- _ЗАДАНИЕ 1_: Между кем, согласно отрывку о государственной службе США, идет острая политическая борьба, осложняющая принятие конкретных мер?

- _ИЗБРАННЫЙ ОТРЫВОК_:
Но в то же время «маркетизация» бюрократии имела и

негативные последствия. Ведь специфика публичного сектора

по сравнению с частным достаточно велика. Этот сектор нельзя

сводить к рынку. Иначе, ослабив негативное воздействие

факторов одного рода — бюрократических деформаций,

неизбежно создашь питательную среду для других негативных

явлений — коррупции, конфликта между разными уровнями и

ветвями госслужбы, придания чрезмерной огласке тех деталей

работы госслужб, которые объективно требуют определенной

степени закрытости. Прямая публичная ответственность

служащего также не может быть полностью замещена

присущими рынку механизмами косвенной ответственности.

В целом описанные политические давления на

государственную службу США наряду с указанными

позитивными результатами привели к определенному

понижению уровня административной морали служащих, а

также к уходу многих квалифицированных работников в другие

сферы. Правительственная служба утратила значительную

долю своей привлекательности. Статус ее понизился. Поэтому в

последние годы возвращается понимание того обстоятельства,

что эффективная государственная служба необходима даже для

максимально маркетизированной и децентрализованной

общественной системы. Правда, принятие конкретных мер в

пользу того или иного политического курса в данном вопросе

осложнено острой политической борьбой между демократами и

республиканцами.

Думается, что тщательный анализ достоинств и

недостатков американских экспериментов в области госслужбы

очень необходим нам. В отличие от американцев, может быть,

чересчур легко идущих на реформы, наша система

государственной службы превосходит все рекорды по своей

инертности и косности.

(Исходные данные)
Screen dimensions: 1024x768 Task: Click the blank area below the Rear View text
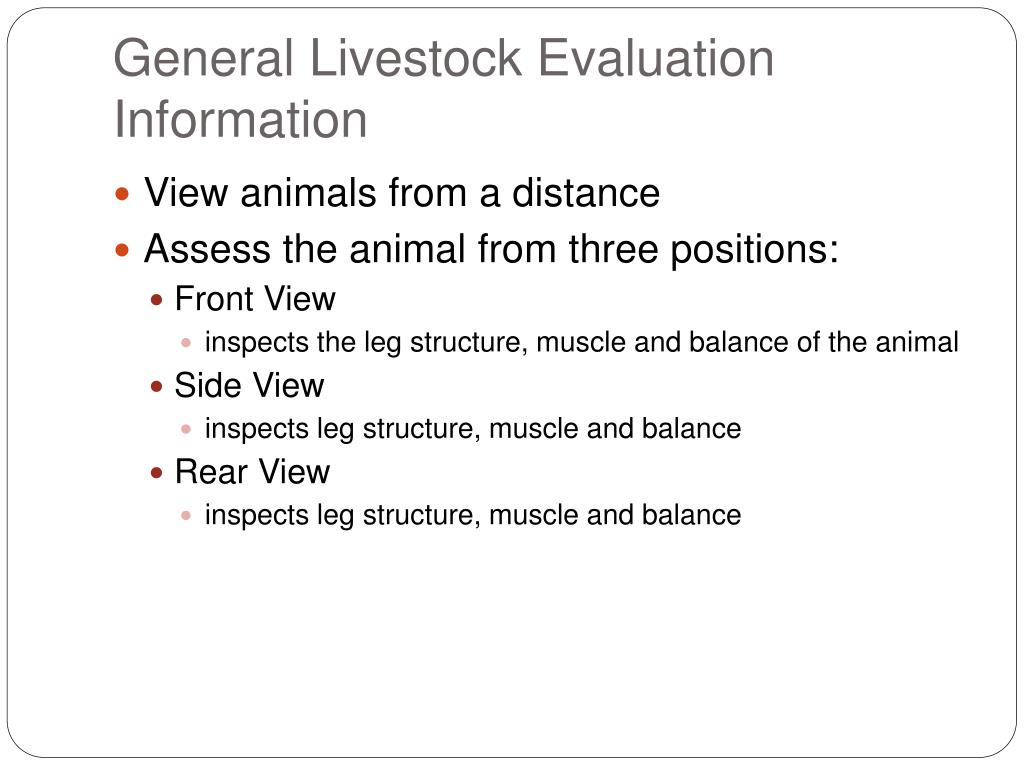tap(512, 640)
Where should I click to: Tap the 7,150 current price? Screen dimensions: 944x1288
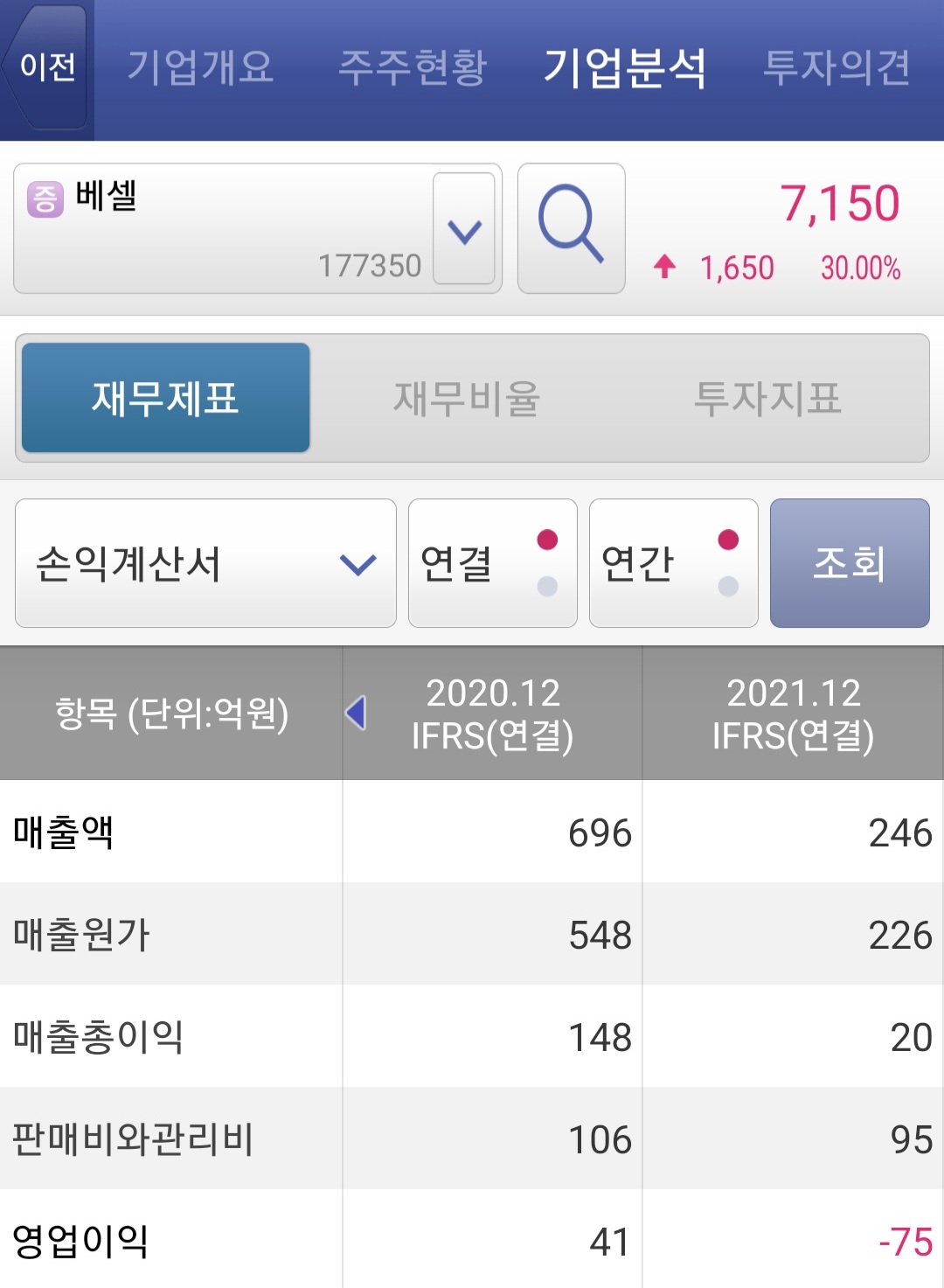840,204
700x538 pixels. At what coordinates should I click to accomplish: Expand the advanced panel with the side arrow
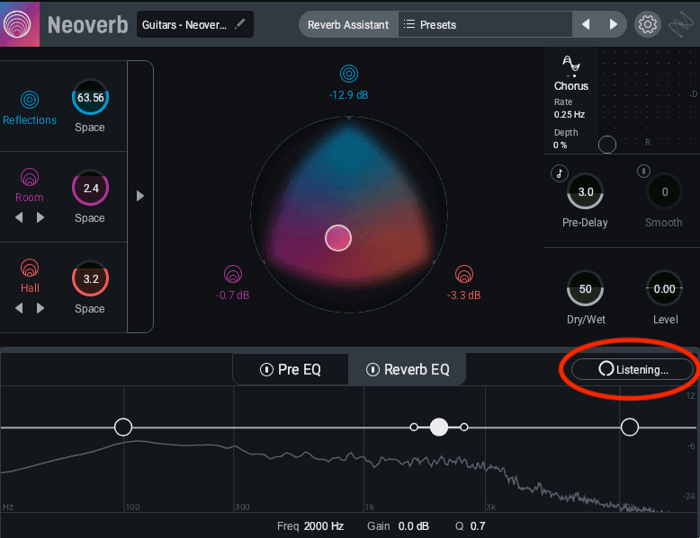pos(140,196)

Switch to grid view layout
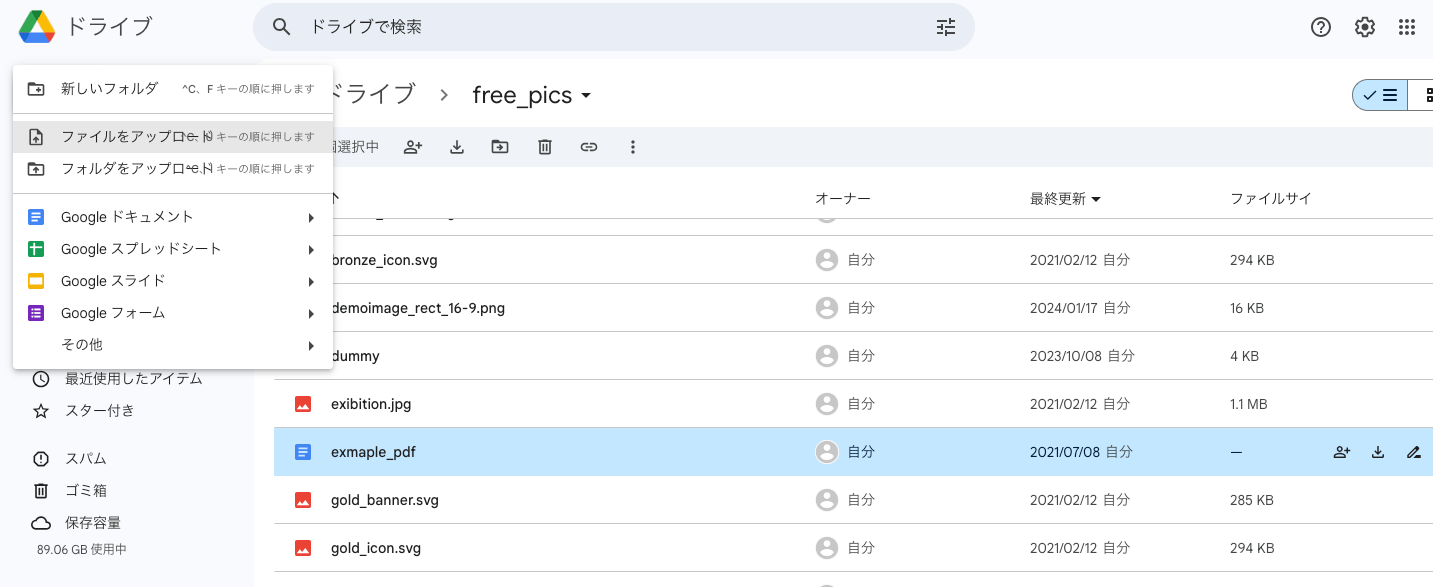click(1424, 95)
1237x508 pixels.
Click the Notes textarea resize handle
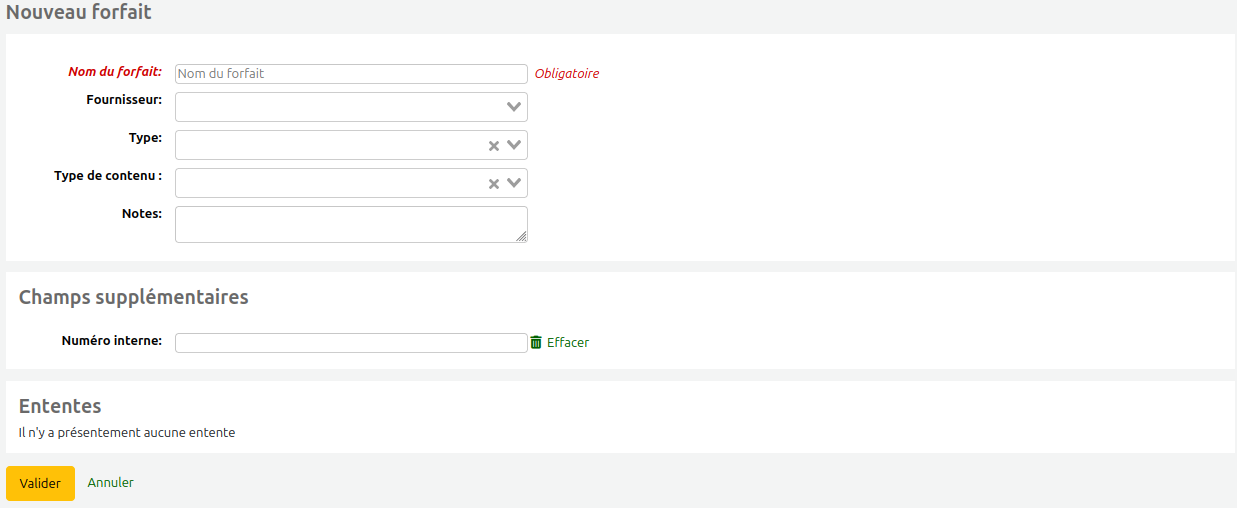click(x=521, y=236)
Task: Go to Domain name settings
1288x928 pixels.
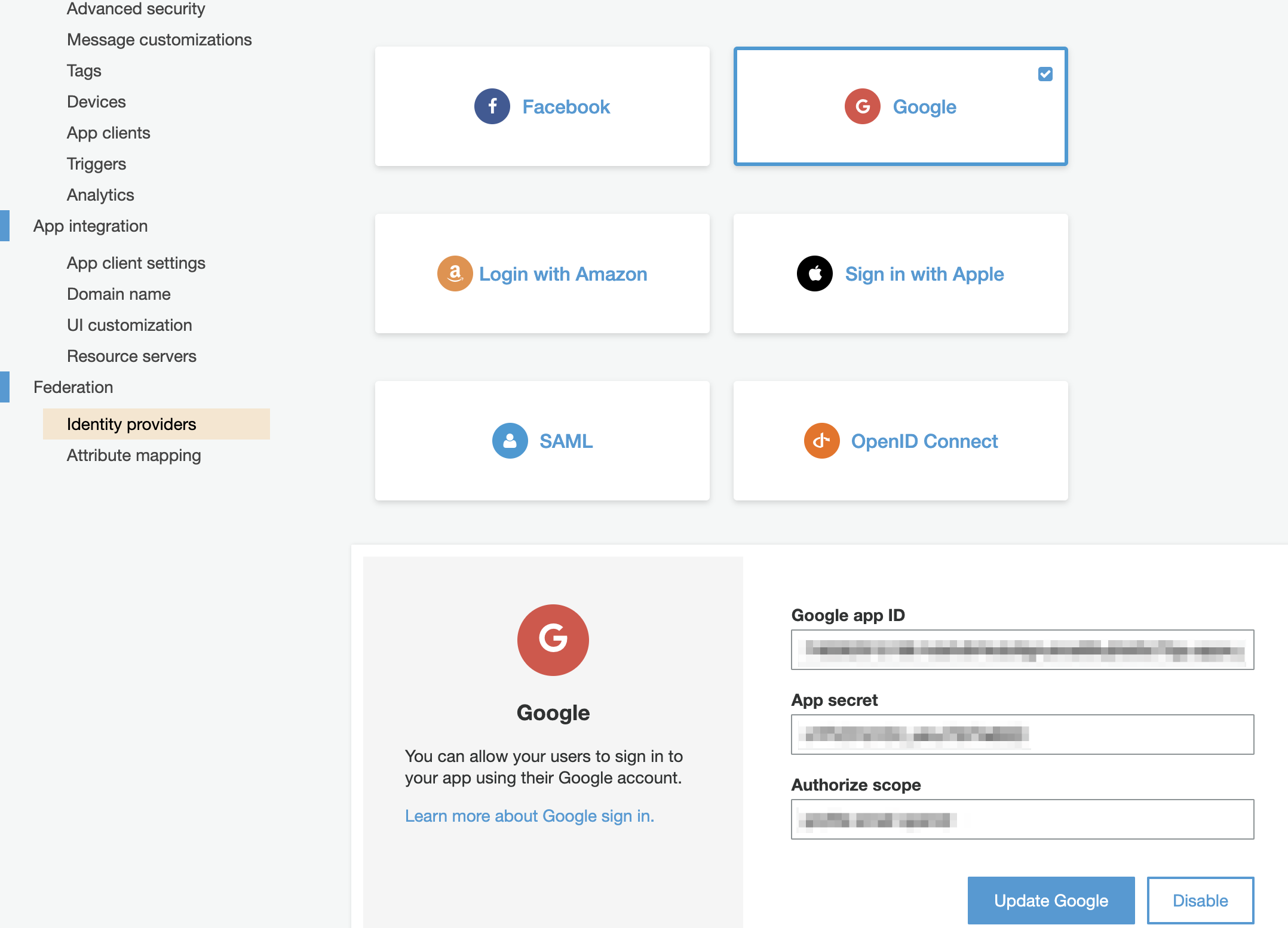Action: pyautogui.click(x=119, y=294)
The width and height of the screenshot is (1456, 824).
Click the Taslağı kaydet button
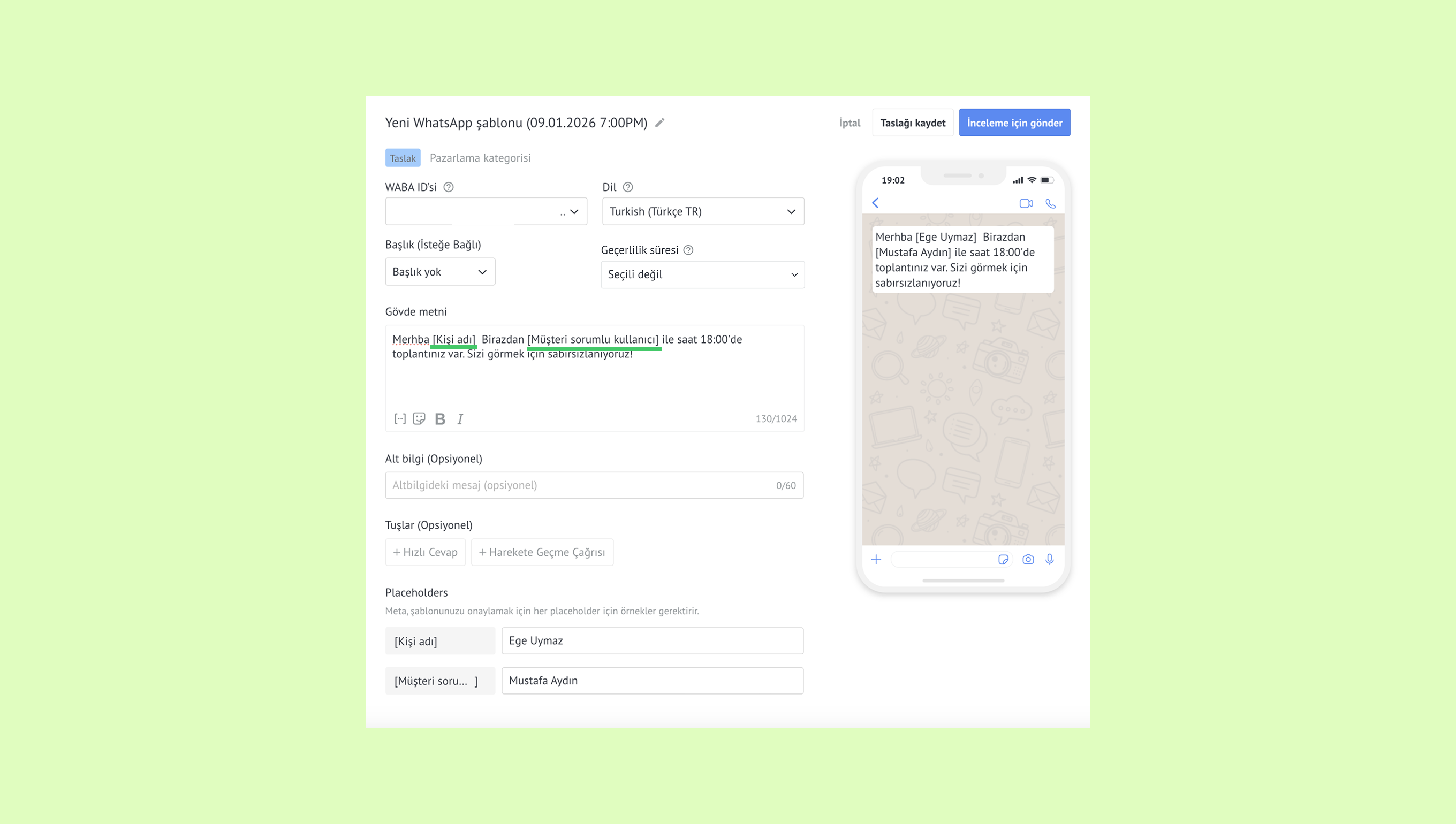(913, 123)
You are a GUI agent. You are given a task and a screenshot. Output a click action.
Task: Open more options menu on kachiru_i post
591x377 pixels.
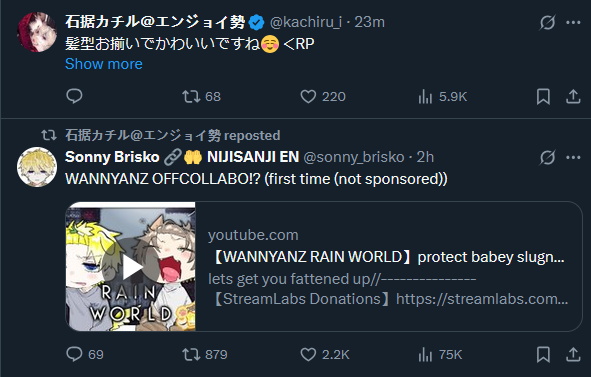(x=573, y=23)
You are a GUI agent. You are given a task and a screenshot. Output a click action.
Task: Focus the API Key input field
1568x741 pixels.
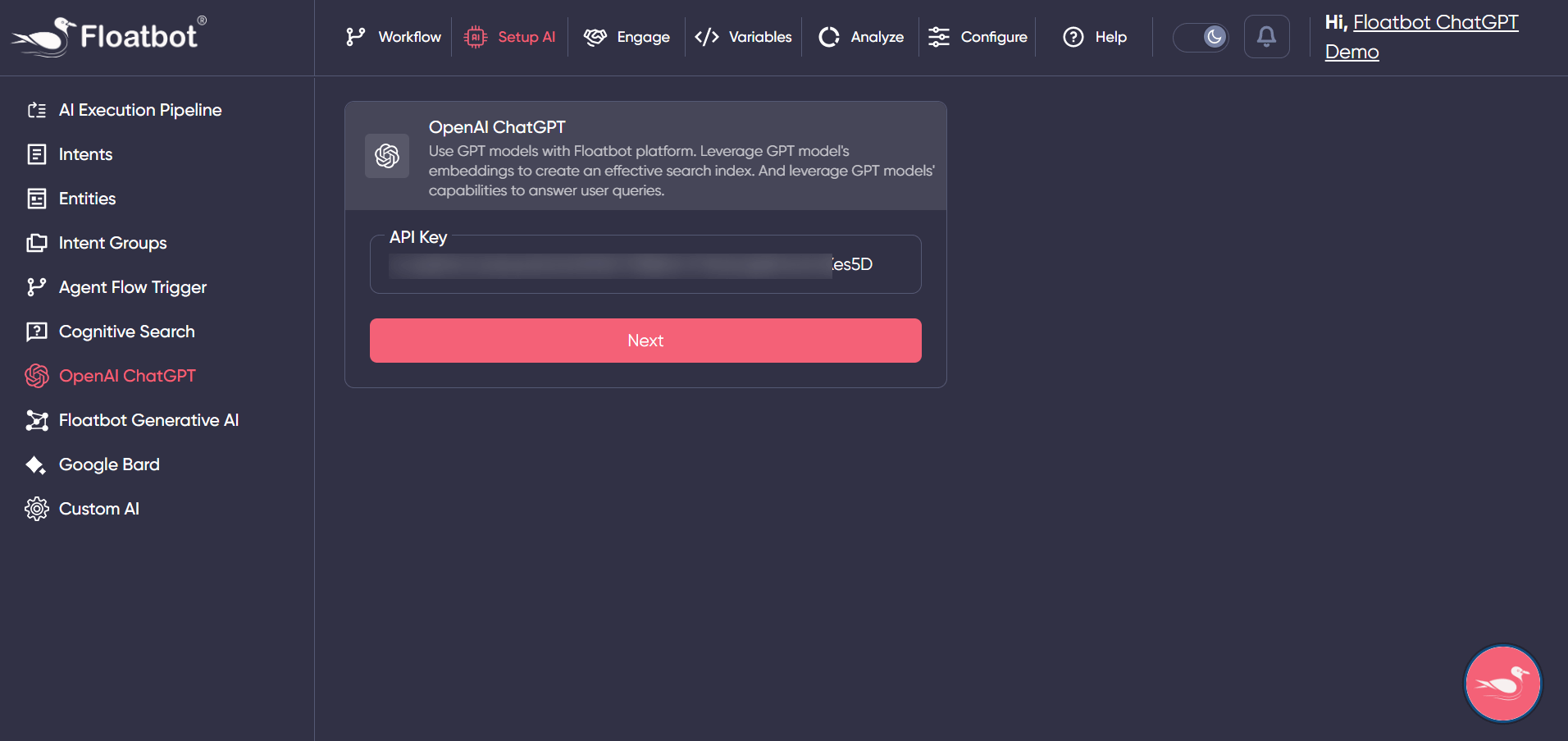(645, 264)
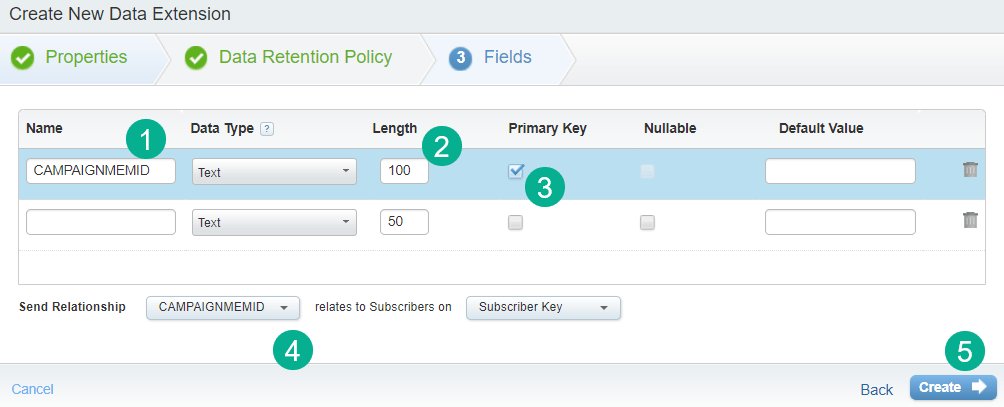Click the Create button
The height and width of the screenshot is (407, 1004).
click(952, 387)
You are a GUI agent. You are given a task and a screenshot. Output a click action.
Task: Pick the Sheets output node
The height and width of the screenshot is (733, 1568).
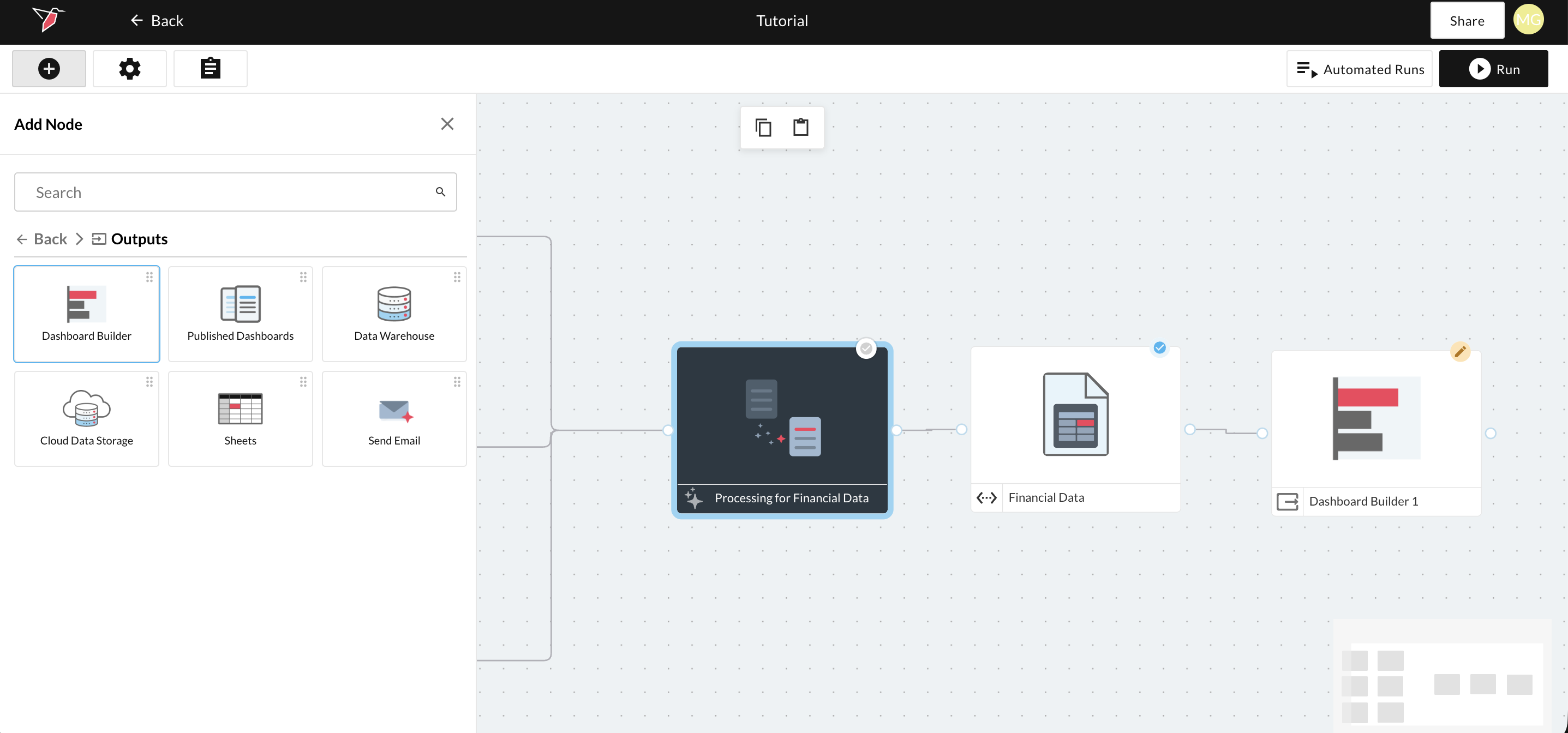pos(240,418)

- _ЗАДАНИЕ 2_: Измените и выпишите только строки листинга от строки, содержащей «The width and», до конца листинга включительно: замените «click action» на «tap action», а все остальное оставьте без изменений. Картинки в ответ не включайте.

- _РЕШЕНИЕ ЗАДАНИЯ 1_: Между демократами и республиканцами.

- _РЕШЕНИЕ ЗАДАНИЯ 2_:
The width and height of the screenshot is (1456, 824).
Click the Taslağı kaydet button
(913, 123)
You are a GUI agent. You are given a task and a screenshot. Output a tap action.
Task: Open more options menu on kachiru_i post
591x377 pixels.
(x=573, y=23)
You are a GUI agent. You are given a task and a screenshot. Output a tap action.
Task: Focus the API Key input field
1568x741 pixels.
(645, 264)
Click the Create button
The height and width of the screenshot is (407, 1004).
click(952, 387)
You are a GUI agent. You are given a task and a screenshot. Output a tap action.
Task: Pick the Sheets output node
The height and width of the screenshot is (733, 1568).
pos(240,418)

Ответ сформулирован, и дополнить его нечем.